A reasonable 30 / 60 / 90-day plan
- Days 1–30 — get to honest. Pick one service. Run mutation testing on it; publish the score. Stop reporting line coverage to leadership. Write one audit by hand and commit it. You're not adding tests yet; you're making the suite's current weakness visible.
- Days 31–60 — build the verify gate. Mutation score and assertion strength as merge gates on the targeted module. Snapshot justification policy. Mock budgets. You can now ship agentic uplift PRs safely, even if slowly.
- Days 61–90 — close the loop. Audit TTLs and post-merge re-scoring. Runtime delta gate. Suite weight ceilings per module. Mutation score becomes a chart that trends; modernization on this service is now a credible next step.
What Feathers got right (and the handoff to modernization)
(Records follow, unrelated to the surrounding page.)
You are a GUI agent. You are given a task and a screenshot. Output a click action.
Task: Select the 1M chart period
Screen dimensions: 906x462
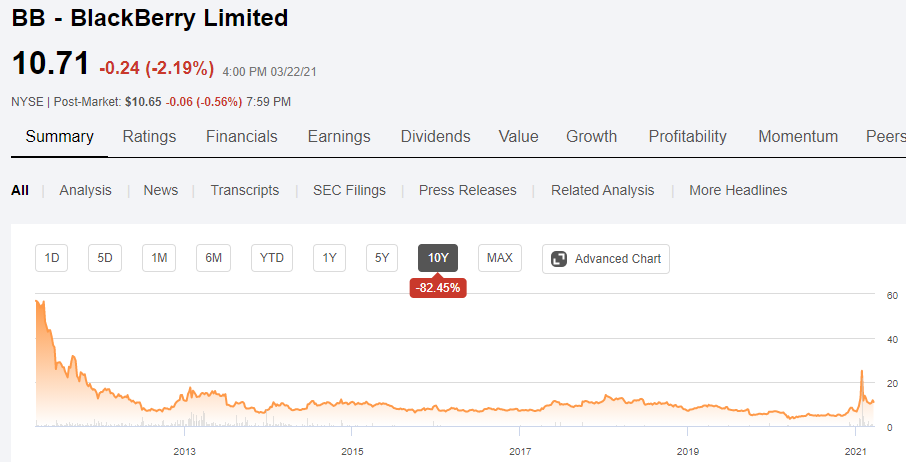pos(158,258)
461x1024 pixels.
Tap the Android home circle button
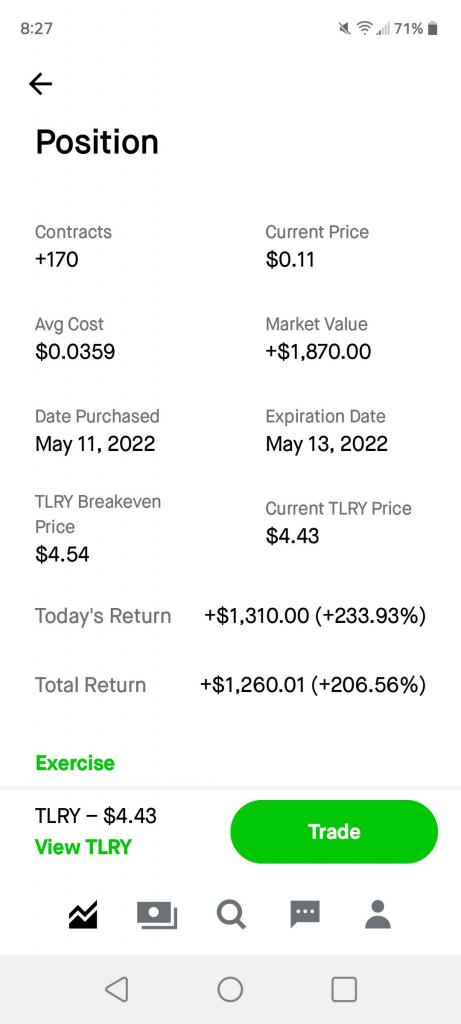(230, 989)
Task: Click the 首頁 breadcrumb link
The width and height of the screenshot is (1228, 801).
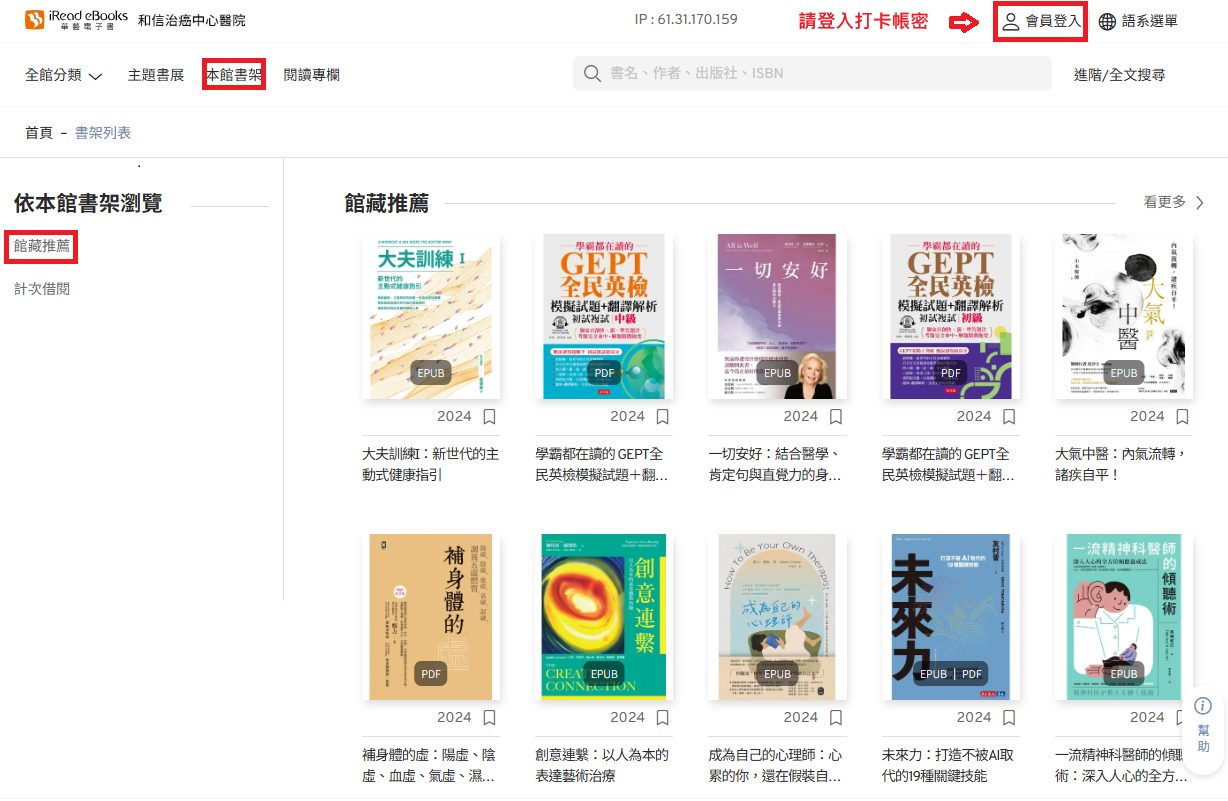Action: [39, 133]
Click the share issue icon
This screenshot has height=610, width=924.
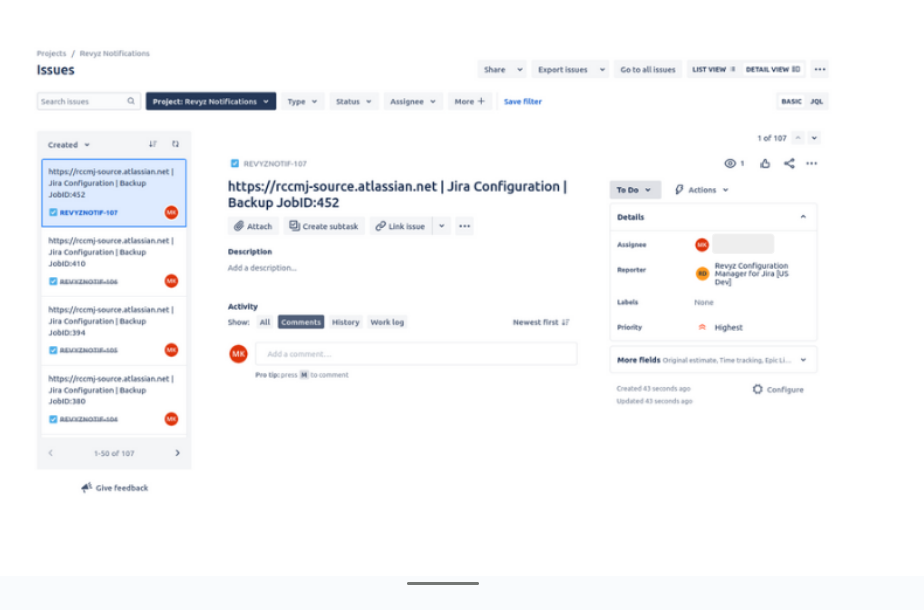(789, 164)
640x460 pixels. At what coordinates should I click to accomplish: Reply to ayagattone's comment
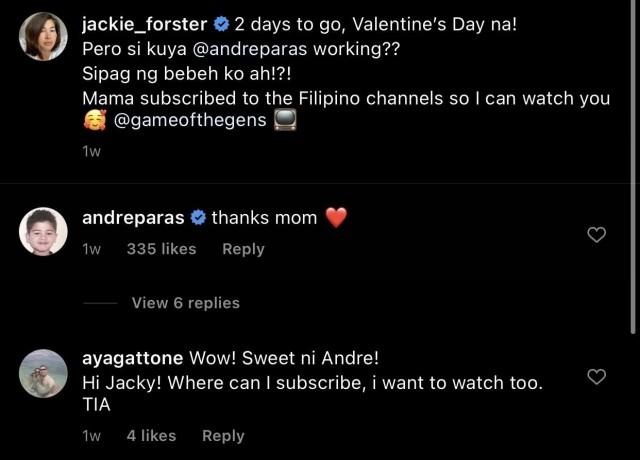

Michael Feathers' Working Effectively with Legacy Code defined a piece of legacy code, exactly, as code without tests. The book's whole method is: write characterization tests first, then change anything. The technique is twenty years old, and the reason it hasn't been universally adopted isn't that anyone disagrees — it's that writing characterization tests by hand on a million-line system is a person-year of work nobody funds.
Agentic uplift is what makes Feathers' technique tractable at the scale the modernization actually needs: the audit picks the boundary from structural analysis, the generation stage pins behavior through AST queries rather than the agent's recollection, and the verify stage proves the pins are real with mutation testing alongside. Read Feathers alongside this playbook; the overlap is the part that's actually load-bearing — a surgical, language-agnostic structural surface is what turns a person-year of characterization into a loop you can run boringly.
The handoff to modernization is direct: the characterization suite produced by this loop is the contract that a modernization is measured against. Modernization, properly run, is "change the implementation arbitrarily, keep this suite green." Without the suite, modernization is a rewrite. With it, modernization is a refactor at a different altitude. That's the topic of the next playbook.
The shortest possible summary: stop watching coverage; start watching mutation score. Audit the suite, not just the code. Pin behavior first; specify intent later. Verify is mutation testing, not npm test. Trace every run. Roll back flakes without ceremony. That loop, run boringly for six months, is the step zero modernization has been waiting for.